» **Problem to solve**:
Count the lines below that hold the word "screenshot" and say how many, with no other text.

» **Data extracts**:
* * *
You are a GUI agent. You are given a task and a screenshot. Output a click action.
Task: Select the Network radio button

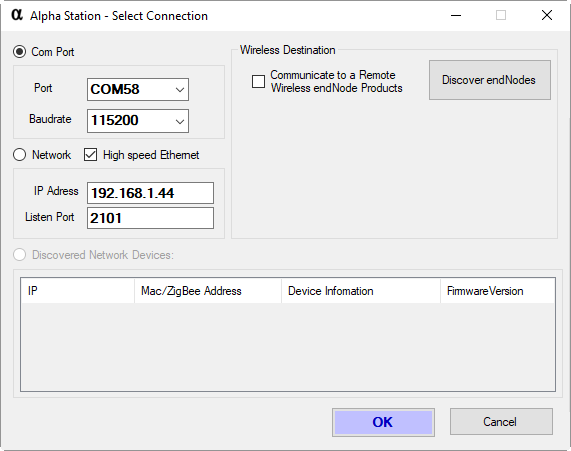point(20,155)
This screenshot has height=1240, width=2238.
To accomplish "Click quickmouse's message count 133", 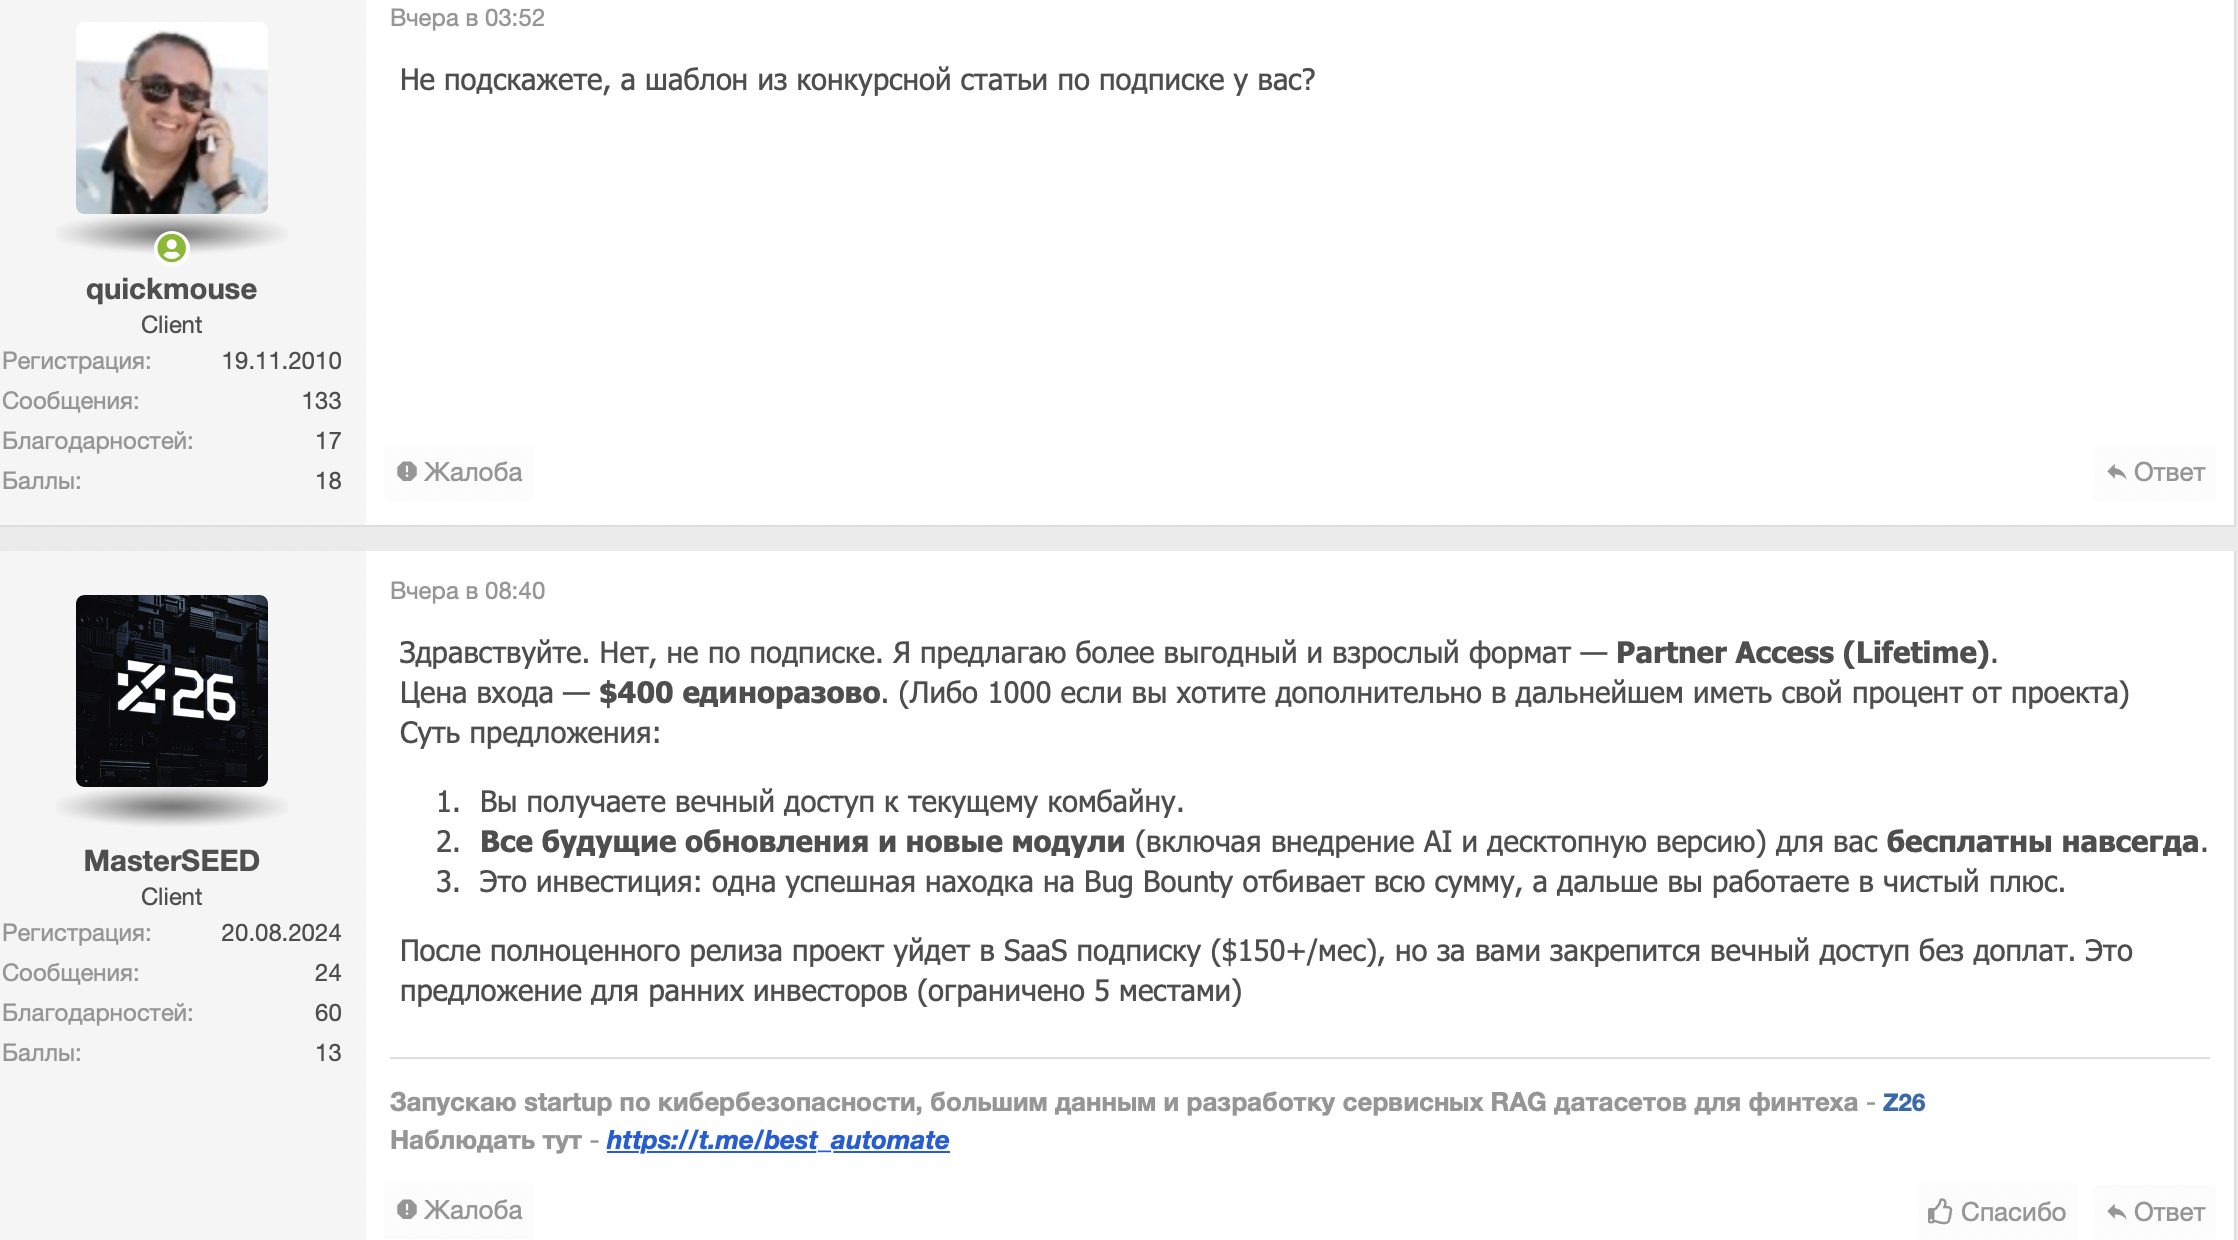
* * *
» **Written solution**:
2